#25 - Meine Rettung
Ich kniff die Augen für einen Moment leicht zusammen, denn eigentlich wollte ich der Person, die mir gerade zugestimmt hatte, nicht begegnen. Eigentlich wollte ich niemandem von ihnen begegnen. Besonders nicht nach meinem komischen Auftritt vor der Trauung in der Eingangstür des Herrenhauses, der mir inzwischen echt sowas von peinlich war. Wie eine Furie war ich aufgetaucht, hatte sie ohne Begrüßung blöd angefahren und war wieder abgedampft. Für wie bescheuert sie mich jetzt sicher hielten...
Tja, aber man musste für seine Handlungen eben gerade stehen. Und genau das blühte mir gerade.
Ich zögerte, bevor ich mich zu der Person umdrehte, die mir gerade zugestimmt hatte, dass vor uns gerade One Direction-Geschichte geschrieben wurde.
„Wenigstens einer versteht mich", grinste ich Ashton an und er zwinkerte mir zu.
„Hi Jana", begrüßte er mich, und bevor ich mich zusammenreißen konnte, blubberte schon aus mir heraus: „Hi Ashton. Sorry wegen vorhin. Das war einfach zu stressig in diesem Moment."
„Kein Thema." Und schon hatten wir das Ganze erledigt. War auch besser, schließlich musste ich meine ungeteilte Aufmerksamkeit wieder auf meine Cousine, ihren Ehemann, dessen vier Band-Friends und Ed widmen.
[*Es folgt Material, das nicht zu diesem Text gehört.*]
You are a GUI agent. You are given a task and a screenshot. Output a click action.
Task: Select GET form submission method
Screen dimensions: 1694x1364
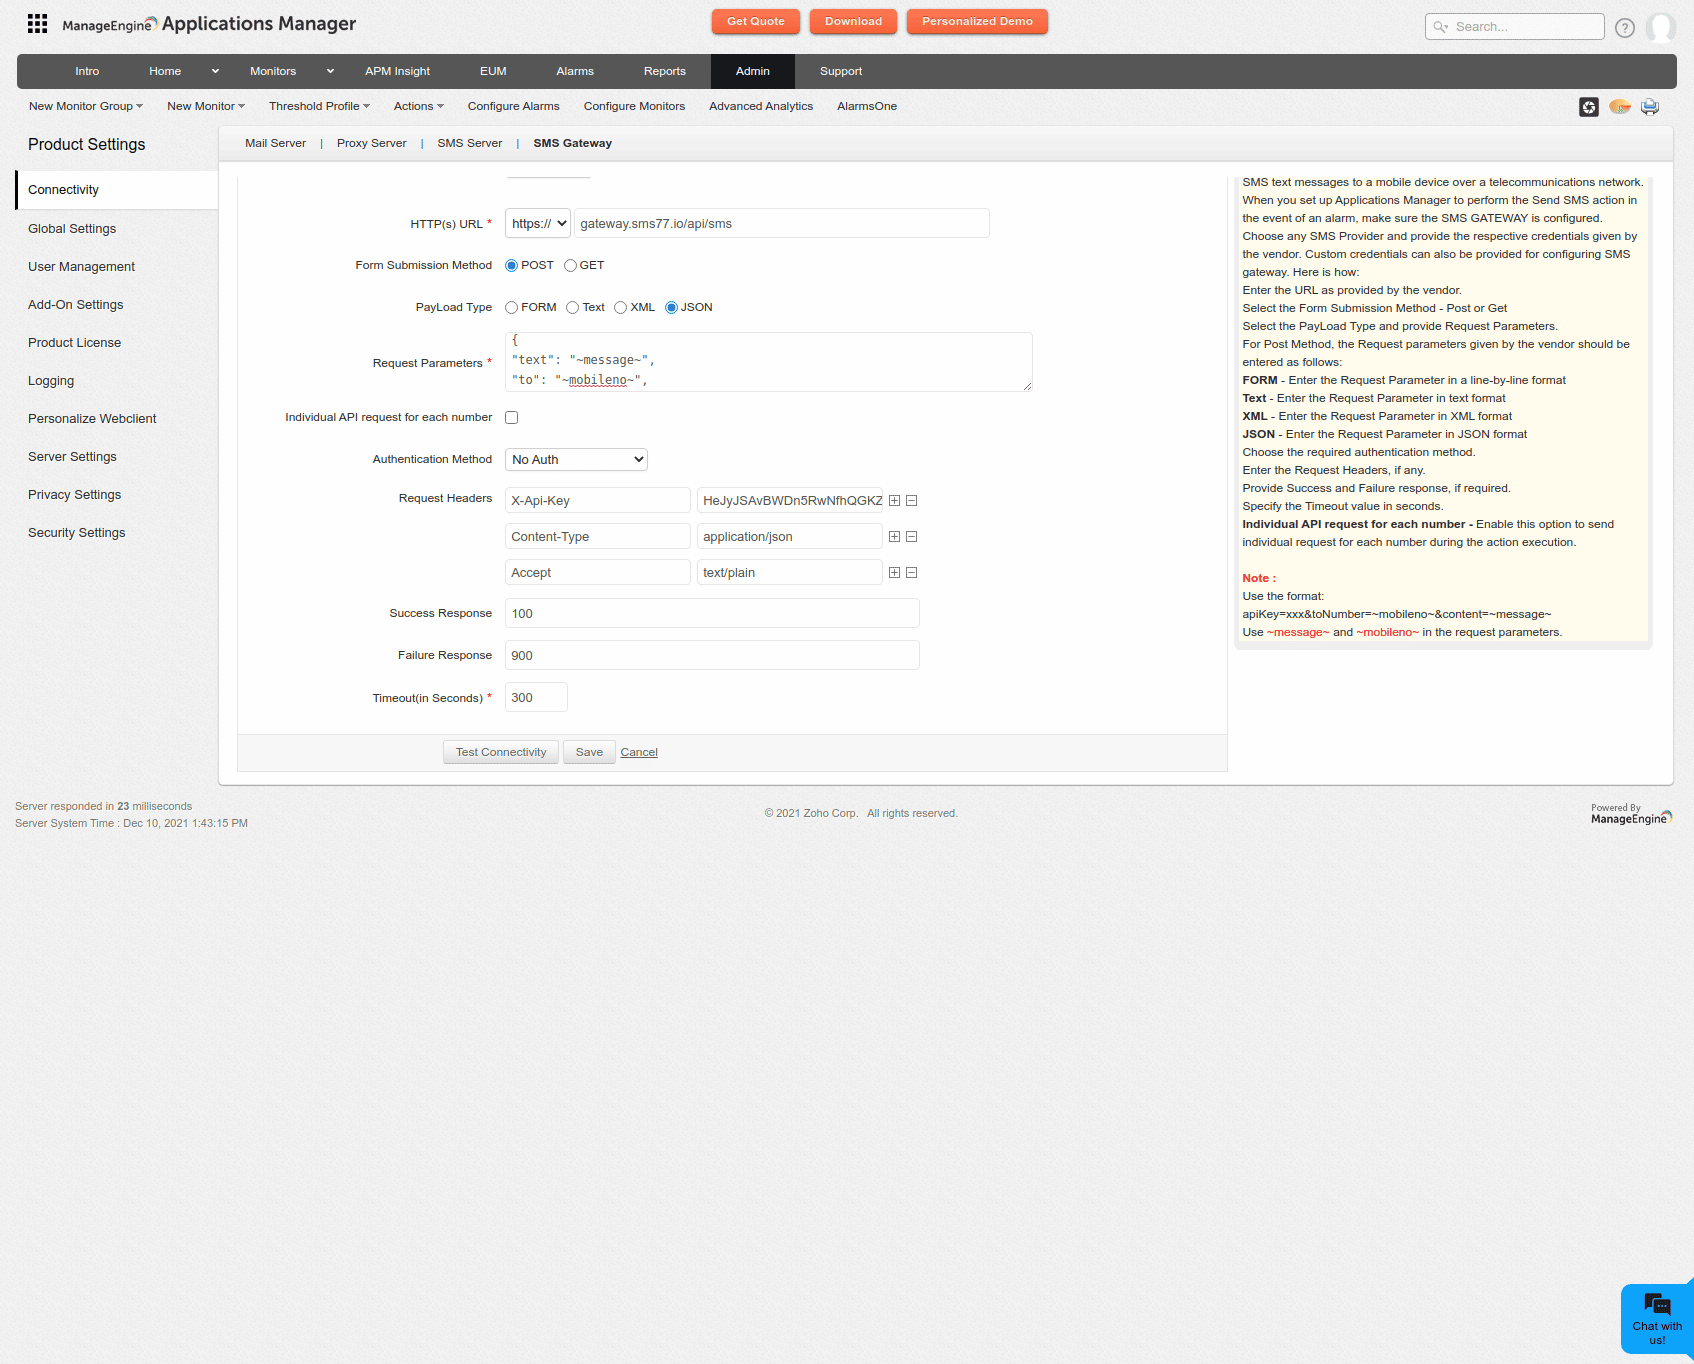point(571,266)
Es dauerte keine zehn Sekunden, da heulte ich schon wieder. Die Hochzeit brachte mich ja jetzt schon um den Verstand, und dabei war sie noch nicht einmal in vollen Zügen.
„Oh maybe we found love right where we are", sangen sie und beendeten den Song. „And we found love ... right ... where we ... are."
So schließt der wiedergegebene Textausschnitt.